→ How to complete this task
Please copy every line from the following entries in which the word "مشاركة" appears.

→ Data supplied
^^^^
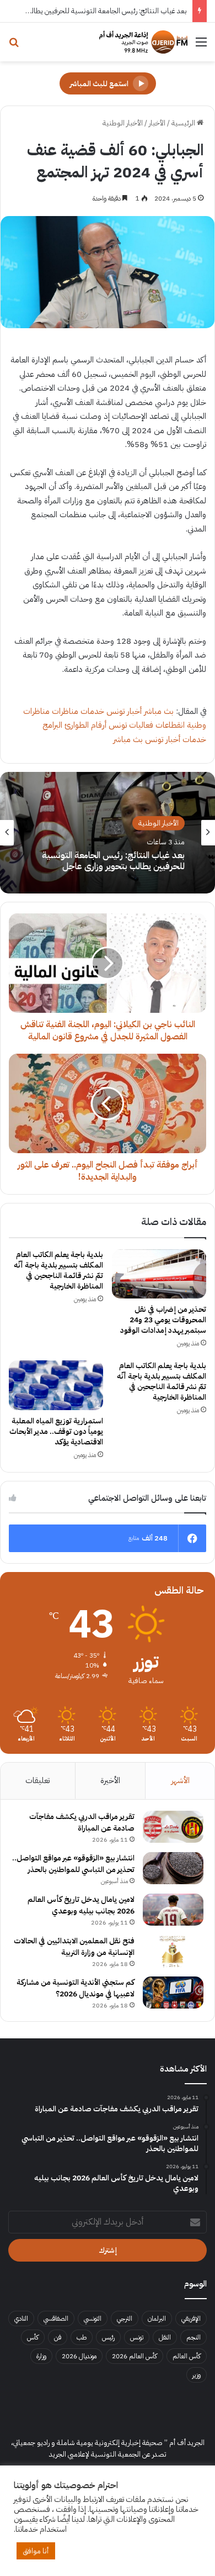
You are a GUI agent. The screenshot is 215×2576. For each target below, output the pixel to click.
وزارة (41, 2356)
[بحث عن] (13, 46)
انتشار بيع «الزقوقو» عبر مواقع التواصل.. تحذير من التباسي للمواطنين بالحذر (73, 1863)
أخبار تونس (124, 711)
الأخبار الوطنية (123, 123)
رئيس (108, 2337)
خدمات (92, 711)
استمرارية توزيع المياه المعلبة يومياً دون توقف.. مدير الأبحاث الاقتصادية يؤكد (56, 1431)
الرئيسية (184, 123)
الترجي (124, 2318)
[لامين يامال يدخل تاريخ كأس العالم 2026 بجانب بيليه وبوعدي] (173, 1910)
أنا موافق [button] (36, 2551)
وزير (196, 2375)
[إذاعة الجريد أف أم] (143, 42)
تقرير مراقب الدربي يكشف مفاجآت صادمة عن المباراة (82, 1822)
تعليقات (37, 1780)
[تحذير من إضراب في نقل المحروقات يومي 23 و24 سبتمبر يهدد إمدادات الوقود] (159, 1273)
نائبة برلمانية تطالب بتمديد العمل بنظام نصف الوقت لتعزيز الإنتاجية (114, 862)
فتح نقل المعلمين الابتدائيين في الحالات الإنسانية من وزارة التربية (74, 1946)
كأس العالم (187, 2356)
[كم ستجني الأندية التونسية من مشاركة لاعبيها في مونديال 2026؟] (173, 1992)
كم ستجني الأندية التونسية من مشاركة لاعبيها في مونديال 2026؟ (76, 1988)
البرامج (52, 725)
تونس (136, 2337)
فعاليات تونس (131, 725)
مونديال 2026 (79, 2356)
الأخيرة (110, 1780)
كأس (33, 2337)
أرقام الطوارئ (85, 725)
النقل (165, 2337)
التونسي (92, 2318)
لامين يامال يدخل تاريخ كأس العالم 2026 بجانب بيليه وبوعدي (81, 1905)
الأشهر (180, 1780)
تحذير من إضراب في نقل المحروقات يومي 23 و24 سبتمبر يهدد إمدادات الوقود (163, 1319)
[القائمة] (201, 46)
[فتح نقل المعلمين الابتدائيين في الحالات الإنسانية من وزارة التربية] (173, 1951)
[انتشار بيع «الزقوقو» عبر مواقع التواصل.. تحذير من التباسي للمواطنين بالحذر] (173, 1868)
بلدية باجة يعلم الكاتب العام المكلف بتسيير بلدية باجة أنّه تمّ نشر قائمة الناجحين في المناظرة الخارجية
^^^^
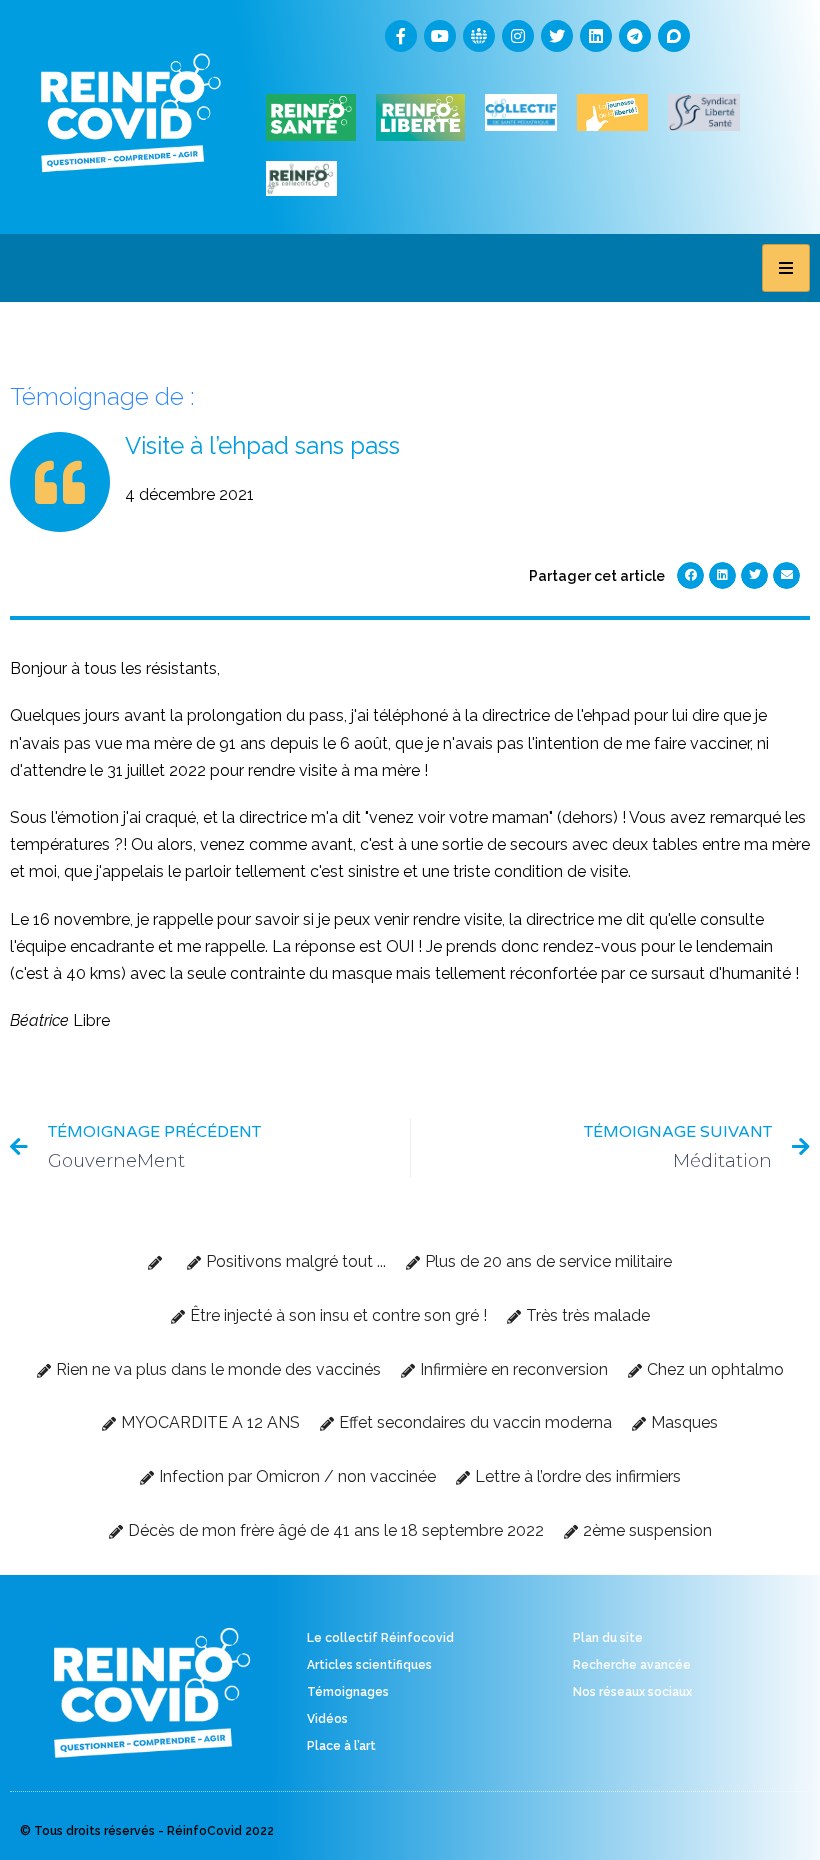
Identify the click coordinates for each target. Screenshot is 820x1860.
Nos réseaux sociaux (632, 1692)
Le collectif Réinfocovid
^^^^
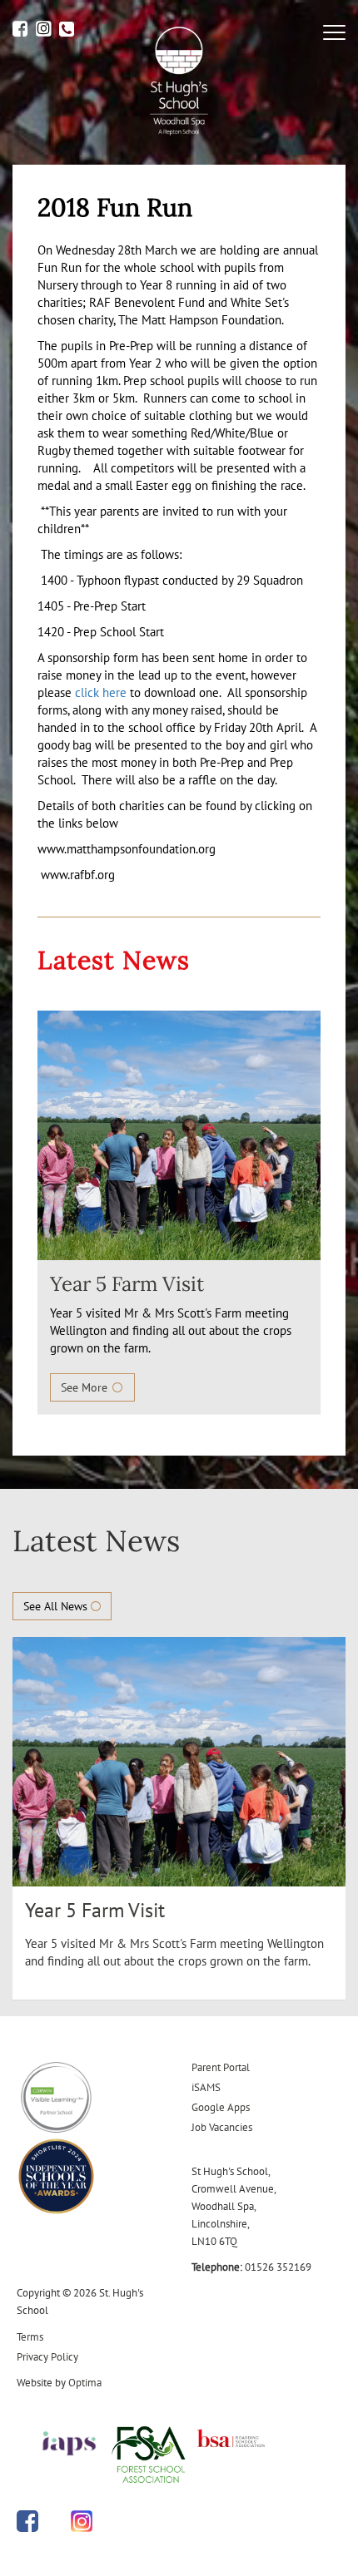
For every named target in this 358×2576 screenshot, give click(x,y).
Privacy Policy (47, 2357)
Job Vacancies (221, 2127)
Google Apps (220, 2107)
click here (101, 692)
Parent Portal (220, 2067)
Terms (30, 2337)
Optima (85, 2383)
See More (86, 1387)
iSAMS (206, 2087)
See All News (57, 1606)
^^^^
→ Result of this exercise
[كم ستجني الأندية التونسية من مشاركة لاعبيها في مونديال 2026؟] (173, 1992)
كم ستجني الأندية التونسية من مشاركة لاعبيها في مونديال 2026؟ (76, 1988)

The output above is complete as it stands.